I suspect that “complex mutimorbidity” is the new frontier.

What registrars see

Registrars felt that they were seeing sufficient multimorbid patients for learning. In end-of-term feedback on their perceptions of the variety of patients in their placements, registrars (on average) reported seeing a good proportion of children, older patients, chronic disease and multimorbidity along with only slightly less mental health and women’s health.  On the other hand many registrars had limited experience in men’s health, palliative care and nursing home visits.  However, numbers and statistics do not always reveal the full picture.

In the practice

A registrar may see more than the average number of older patients or chronic disease diagnoses and yet they may be having shorter consultations with low markers of continupaperbark-fernleighity and unexpectedly lower than average number of problems per consult. It’s good if a training program collects, utilises and feeds back this sort of data in order to close the educational loop. This type of picture may possibly be interpreted as less engagement with the complexity.  On the other hand a registrar seeing fewer such patients may be encouraged by their supervisor to gain the maximal learning from their experiences. The potential is there but there needs to be an individualised approach – the experience for each registrar in each practice can be widely different at different points in training and a supervisor can adjust their teaching in the light of this.

What is helpful – the registrars’ retrospective view

A summary of points from previous survey and focus group data

  • It is useful to experience the continuity of staying in the same practice for more than six months.
  • Initially consultations tend to be “repeat script” appointments but by Term 3 they were taking more ownership.
  • This was affected by how much supervisors “owned” their own patients.
  • It was limited also by the variability of supervisor’s expertise in the area
  • The top three useful strategies were: 1. case discussion 2. prior hospital experience (gen med, aged care, pall care and ED terms) and 3. workshop sessions.
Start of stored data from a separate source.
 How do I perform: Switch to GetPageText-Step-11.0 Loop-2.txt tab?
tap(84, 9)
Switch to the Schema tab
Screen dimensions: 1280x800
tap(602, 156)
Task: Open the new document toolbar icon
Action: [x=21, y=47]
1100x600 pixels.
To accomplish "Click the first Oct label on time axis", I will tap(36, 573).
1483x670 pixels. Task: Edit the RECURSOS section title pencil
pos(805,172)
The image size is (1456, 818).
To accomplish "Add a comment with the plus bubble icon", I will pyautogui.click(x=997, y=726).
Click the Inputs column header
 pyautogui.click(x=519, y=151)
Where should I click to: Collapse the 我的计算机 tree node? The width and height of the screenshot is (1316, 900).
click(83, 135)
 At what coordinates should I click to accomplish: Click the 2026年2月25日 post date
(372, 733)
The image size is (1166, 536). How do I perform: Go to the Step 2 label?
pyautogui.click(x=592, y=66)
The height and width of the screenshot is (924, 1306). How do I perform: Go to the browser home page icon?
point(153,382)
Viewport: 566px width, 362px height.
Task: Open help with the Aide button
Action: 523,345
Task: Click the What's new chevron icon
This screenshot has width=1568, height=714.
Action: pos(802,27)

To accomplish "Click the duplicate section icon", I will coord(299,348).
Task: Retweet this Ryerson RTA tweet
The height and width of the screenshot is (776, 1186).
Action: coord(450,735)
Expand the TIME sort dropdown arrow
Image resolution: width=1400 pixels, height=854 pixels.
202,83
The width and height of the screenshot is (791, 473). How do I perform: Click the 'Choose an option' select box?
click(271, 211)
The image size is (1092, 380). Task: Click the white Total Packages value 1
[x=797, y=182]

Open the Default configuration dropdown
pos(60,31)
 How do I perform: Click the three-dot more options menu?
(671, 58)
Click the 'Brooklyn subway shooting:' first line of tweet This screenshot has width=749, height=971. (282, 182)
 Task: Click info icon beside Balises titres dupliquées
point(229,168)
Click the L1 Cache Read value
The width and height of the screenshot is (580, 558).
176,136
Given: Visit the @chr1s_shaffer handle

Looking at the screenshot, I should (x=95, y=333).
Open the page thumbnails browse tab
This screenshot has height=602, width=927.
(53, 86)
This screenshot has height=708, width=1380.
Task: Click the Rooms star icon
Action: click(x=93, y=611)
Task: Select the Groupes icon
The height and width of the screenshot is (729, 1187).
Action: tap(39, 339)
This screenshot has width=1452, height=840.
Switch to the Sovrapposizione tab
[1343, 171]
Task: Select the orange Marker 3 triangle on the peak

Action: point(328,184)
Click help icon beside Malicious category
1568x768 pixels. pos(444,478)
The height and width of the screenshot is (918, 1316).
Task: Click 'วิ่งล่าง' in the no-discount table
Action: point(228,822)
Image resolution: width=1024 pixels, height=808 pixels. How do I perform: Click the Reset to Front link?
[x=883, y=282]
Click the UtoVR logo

Registrar suggestions to maximise effective learning in this area

  •  Learning needs to be patient-based in the practice and involve case review with the supervisor (with the patient if needed) plus discussion of common combinations of co-morbidities.
  • There is a preference for case-based teaching in workshops.
  • Medication review discussions should happen with supervisors.
  • Early exposure to guidelines and read up when not confident.
  • “Co-ownership” of a chronic disease patient with the supervisor.